Britain is still coming to terms with its Brexit. Many of the major newspapers run and rerun articles on a possible Bremain, should a second referendum happen. Speculating on the Brexit changing into a Bremain seems a waste of paper and web space.
Where the British papers gleefully predicted the EU in turmoil if a Brexit should happen, the turmoil seems to mostly happen on the other side of the Channel. Shortly after the Brexit news, Britain lost its AAA rating, but after a few days markets rallied and the UK Pound increased in value again, after its earlier spectacular fall. Barely into a new week, the Pound is sliding again and markets are in the negative.
Jeremy Corbyn still refuses to budge, though one of his allies is apparently having talks with the unions. Last week, these stated they continued to support mr Corbyn as Labour leader. Though their statement continued that they would support whoever won a Labour leadership challenge.

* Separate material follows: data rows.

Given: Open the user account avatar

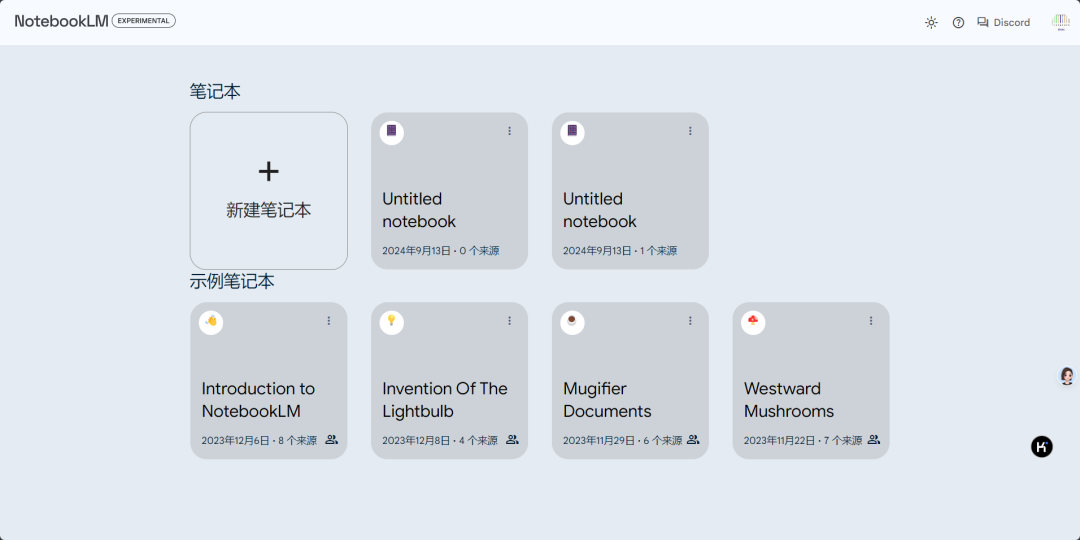Looking at the screenshot, I should point(1061,22).
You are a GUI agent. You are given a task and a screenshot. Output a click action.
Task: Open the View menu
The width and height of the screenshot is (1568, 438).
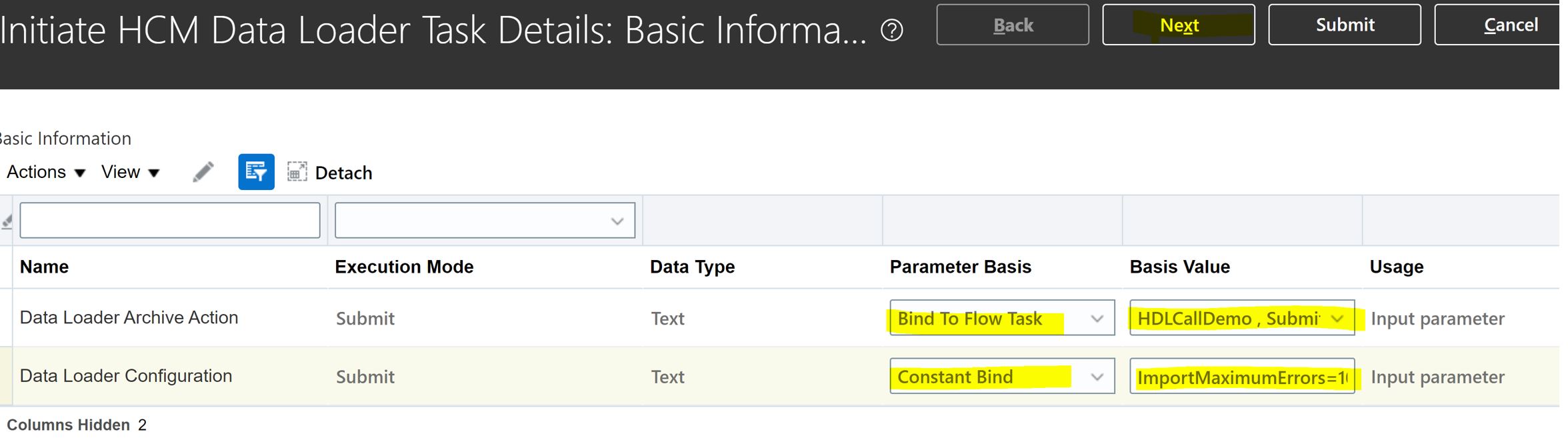(130, 172)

The Tory leadership challenge seems to have kind of settled down, after last week’s episodes of long knives and dark deeds. The candidates and favourites are now known, with Ms May expected to win the vote. As many UK papers report: she remains in favour of deportation of EU nationals.

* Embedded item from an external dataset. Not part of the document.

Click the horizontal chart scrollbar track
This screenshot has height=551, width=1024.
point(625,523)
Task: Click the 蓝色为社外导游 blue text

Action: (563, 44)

Mr Farage finally resigned – though one wonders for how long. In the 2015 election, he failed to win South Thanet an announced his resignation. Within a day, he was back as UKIP’s leader, because he was “... persuaded” by “overwhelming” evidence from UKIP members that they wanted him to remain leader”.
In the meantime, US universities are preparing to poach the brightest brains from the UK. European universities, whose government funding in some cases depends on the number of students registered, are becoming aware they may lose British students.

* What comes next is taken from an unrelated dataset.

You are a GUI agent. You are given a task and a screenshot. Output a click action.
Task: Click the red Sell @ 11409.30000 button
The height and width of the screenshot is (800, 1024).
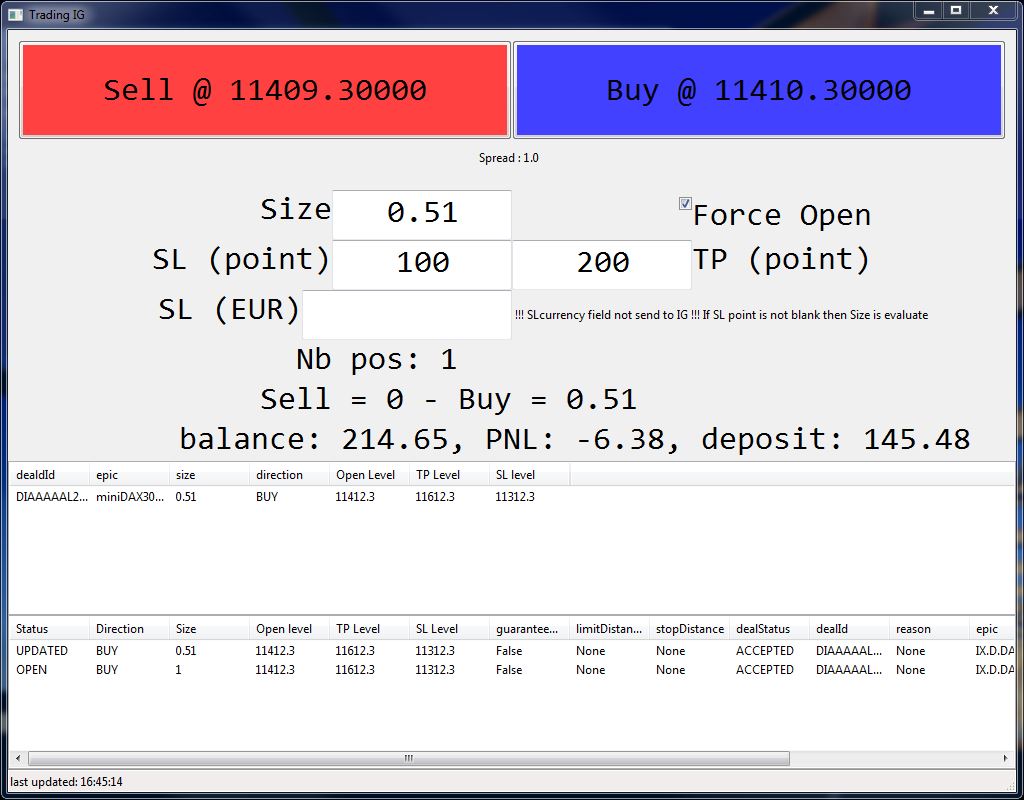[x=265, y=90]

According to Aftab Ali in the UK Independent, the university of Maastricht in the Netherlands, claims British students can save a considerable amount of money: …”British students studying at UM will have saved around £16,000 to £18,000 than if they studied for a degree at home. Once Britain has legally left the EU – and considering it does not join the European Economic Area – UM said its fees could still rise to as much as £8,360 a year for UK students. However, this cost would still remain lower than the £9,000 most English and Welsh institutions currently charge which could rise even further … as set out in the Government’s white paper. …”
It is true that many German youths currently prefer to study at Dutch universities for financial reasons. On the other hand, many Dutch youths prefer to study at Belgian universities to keep costs low. However, such educational mobility among European nationals is not without risks.
As an acquaintance of mine recently found out. She obtained a UK university degree and pursued a career in her chosen field there. On moving back to her country of origin, she was forced to retake part of her studies at a local university, before being allowed to pursue her career there.
When I was looking into possibilities to pursue a career in the UK, I was told I would have to retake my complete set of degrees at UK universities. No Brexit was needed to make up my mind. I opted for countries which did not force students to pay twice for university degrees and qualifications.
As the site for EU citizens, Your Europe, warns: “… Individual governments of EU countries remain responsible for their education systems and are free to apply their own rules, including whether or not to recognise academic qualifications obtained elsewhere.”
An important point not mentioned in the Independent’s article, but extremely important. Lower fees may be a short term solution, but students should ensure their university degree will be recognised without too many problems in their own and other countries.